Stored items:

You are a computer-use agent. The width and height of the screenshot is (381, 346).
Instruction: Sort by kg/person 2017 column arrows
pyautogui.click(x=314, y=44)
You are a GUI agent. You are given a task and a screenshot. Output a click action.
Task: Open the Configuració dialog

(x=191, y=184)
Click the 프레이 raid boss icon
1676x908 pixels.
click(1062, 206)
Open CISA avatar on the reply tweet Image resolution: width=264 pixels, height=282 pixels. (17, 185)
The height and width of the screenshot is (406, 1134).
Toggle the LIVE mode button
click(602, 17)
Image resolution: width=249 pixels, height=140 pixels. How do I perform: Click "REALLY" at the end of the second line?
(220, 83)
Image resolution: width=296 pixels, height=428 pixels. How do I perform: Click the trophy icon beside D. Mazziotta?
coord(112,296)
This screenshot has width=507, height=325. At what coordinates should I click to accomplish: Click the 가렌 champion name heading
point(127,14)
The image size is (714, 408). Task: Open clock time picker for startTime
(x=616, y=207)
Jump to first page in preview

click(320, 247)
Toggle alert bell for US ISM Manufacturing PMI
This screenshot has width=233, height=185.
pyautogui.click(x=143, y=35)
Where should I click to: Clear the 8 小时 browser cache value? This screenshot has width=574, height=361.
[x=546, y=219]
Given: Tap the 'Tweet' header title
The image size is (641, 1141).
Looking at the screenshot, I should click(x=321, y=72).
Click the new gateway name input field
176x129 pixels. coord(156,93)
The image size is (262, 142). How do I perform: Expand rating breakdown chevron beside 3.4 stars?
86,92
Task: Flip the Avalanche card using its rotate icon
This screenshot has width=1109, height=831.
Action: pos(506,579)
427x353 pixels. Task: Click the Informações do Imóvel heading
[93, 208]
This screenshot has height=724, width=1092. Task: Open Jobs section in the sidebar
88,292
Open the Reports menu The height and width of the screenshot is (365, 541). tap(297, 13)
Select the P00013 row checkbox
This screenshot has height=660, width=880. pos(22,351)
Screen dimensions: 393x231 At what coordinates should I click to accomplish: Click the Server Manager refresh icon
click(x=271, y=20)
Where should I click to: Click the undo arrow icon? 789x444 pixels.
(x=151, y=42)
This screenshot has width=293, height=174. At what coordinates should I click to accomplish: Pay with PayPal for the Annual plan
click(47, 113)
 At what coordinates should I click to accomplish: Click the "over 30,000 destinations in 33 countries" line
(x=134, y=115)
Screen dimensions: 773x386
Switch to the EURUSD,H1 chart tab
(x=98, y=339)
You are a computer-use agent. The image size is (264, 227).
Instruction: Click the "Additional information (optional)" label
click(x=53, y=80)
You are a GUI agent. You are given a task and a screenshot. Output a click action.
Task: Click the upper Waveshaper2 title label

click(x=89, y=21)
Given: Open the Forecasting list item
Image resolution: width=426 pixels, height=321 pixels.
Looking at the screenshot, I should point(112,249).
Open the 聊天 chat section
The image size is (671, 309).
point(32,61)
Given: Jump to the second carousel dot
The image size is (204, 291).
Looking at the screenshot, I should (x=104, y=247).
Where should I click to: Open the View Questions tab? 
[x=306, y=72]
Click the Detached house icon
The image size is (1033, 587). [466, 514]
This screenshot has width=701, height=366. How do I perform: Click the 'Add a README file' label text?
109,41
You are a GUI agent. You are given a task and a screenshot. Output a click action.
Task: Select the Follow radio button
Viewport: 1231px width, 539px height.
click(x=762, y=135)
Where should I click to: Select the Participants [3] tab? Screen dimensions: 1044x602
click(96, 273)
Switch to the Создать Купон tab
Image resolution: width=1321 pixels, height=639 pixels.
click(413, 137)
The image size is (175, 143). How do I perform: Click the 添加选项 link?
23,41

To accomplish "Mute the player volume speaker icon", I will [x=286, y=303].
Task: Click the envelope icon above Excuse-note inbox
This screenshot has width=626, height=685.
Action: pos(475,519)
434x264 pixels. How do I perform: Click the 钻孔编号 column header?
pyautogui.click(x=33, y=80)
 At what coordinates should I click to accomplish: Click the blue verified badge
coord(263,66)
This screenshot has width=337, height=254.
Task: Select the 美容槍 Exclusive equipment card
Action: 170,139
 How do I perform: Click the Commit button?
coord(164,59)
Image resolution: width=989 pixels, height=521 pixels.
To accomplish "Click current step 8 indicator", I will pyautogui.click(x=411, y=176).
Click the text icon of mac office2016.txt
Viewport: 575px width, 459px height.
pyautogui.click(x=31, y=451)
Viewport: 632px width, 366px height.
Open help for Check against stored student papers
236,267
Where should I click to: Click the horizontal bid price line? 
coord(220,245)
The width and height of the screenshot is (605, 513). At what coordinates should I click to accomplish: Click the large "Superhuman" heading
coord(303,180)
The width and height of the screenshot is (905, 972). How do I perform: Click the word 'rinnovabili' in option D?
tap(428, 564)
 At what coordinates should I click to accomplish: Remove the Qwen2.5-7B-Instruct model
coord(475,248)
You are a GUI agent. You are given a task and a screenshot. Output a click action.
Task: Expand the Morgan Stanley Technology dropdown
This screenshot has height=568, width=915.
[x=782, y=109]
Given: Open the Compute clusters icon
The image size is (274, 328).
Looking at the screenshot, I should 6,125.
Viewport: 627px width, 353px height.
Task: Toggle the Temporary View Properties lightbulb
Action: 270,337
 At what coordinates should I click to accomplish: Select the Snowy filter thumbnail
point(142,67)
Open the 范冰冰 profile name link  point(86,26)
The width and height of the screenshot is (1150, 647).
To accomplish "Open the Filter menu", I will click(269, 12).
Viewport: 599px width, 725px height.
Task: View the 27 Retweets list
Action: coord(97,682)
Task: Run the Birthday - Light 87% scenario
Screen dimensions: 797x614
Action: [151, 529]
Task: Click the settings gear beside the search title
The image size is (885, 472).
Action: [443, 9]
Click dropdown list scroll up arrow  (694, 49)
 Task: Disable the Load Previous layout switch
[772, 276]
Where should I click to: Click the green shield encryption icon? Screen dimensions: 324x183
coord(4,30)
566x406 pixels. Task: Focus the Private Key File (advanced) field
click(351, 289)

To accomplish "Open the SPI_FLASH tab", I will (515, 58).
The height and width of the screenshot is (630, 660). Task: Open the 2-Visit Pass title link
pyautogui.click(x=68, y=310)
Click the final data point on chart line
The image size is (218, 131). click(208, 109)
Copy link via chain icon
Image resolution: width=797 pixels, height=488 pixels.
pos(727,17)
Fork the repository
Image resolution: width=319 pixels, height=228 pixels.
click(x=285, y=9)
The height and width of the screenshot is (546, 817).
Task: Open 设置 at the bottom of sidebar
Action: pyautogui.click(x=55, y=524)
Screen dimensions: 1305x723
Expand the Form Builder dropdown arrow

◆ What the task requires ◆
Would you filter the records and copy each line that contains the word "dropdown"?

◆ Answer below ◆
Task: Expand the Morgan Stanley Technology dropdown
Click dropdown list scroll up arrow  (694, 49)
Expand the Form Builder dropdown arrow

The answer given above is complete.